TASK PROMPT -
Copy each line below that has "computer".

EXTRACTED INFORMATION -
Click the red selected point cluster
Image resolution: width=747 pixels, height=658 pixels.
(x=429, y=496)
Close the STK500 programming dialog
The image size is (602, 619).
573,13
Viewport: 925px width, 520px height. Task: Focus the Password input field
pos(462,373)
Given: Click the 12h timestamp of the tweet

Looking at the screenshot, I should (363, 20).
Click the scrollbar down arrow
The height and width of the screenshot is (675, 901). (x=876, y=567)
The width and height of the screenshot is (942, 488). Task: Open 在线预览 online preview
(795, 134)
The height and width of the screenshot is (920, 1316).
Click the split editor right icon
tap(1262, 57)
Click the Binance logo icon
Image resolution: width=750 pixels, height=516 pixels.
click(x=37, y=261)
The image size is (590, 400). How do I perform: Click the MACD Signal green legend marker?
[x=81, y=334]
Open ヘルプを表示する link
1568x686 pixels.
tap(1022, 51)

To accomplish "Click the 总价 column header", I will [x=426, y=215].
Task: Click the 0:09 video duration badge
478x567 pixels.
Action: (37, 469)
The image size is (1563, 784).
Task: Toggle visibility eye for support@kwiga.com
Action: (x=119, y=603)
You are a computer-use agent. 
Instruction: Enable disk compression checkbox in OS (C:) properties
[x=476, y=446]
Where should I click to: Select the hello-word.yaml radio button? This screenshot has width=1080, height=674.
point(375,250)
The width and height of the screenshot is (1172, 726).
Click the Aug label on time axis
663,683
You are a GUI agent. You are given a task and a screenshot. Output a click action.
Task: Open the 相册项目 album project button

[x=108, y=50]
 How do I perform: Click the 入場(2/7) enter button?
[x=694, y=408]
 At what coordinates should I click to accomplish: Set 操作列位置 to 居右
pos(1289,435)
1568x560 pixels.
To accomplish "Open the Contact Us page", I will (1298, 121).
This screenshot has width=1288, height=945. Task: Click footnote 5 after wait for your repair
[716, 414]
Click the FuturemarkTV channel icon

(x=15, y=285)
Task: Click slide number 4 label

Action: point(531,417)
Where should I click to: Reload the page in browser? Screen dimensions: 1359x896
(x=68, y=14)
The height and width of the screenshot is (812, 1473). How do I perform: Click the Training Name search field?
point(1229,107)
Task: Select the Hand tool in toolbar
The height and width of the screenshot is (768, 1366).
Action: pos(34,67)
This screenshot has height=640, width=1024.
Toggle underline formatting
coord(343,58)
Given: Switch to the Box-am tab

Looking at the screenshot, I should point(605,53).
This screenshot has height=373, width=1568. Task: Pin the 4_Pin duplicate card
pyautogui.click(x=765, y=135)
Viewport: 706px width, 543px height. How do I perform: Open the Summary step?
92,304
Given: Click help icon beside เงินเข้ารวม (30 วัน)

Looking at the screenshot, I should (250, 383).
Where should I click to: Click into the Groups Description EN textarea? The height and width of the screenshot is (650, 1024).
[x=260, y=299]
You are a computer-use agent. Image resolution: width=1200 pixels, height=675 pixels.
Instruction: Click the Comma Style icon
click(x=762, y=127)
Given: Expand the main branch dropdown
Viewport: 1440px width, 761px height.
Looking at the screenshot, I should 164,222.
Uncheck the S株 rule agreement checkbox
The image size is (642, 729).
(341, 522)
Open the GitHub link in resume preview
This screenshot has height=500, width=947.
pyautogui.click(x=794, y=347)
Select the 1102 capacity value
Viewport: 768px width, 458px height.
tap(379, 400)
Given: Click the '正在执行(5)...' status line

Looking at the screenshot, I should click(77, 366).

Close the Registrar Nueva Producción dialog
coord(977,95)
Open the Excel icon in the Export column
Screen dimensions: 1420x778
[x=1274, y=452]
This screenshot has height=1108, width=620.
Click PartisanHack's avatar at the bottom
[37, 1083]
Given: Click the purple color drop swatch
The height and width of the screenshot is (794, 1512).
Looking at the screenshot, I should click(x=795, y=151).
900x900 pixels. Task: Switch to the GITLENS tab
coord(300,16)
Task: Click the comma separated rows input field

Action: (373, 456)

ANSWER SECTION -
You are a computer-use agent. 
You are a computer-use agent. Image resolution: width=1200 pixels, height=675 pixels.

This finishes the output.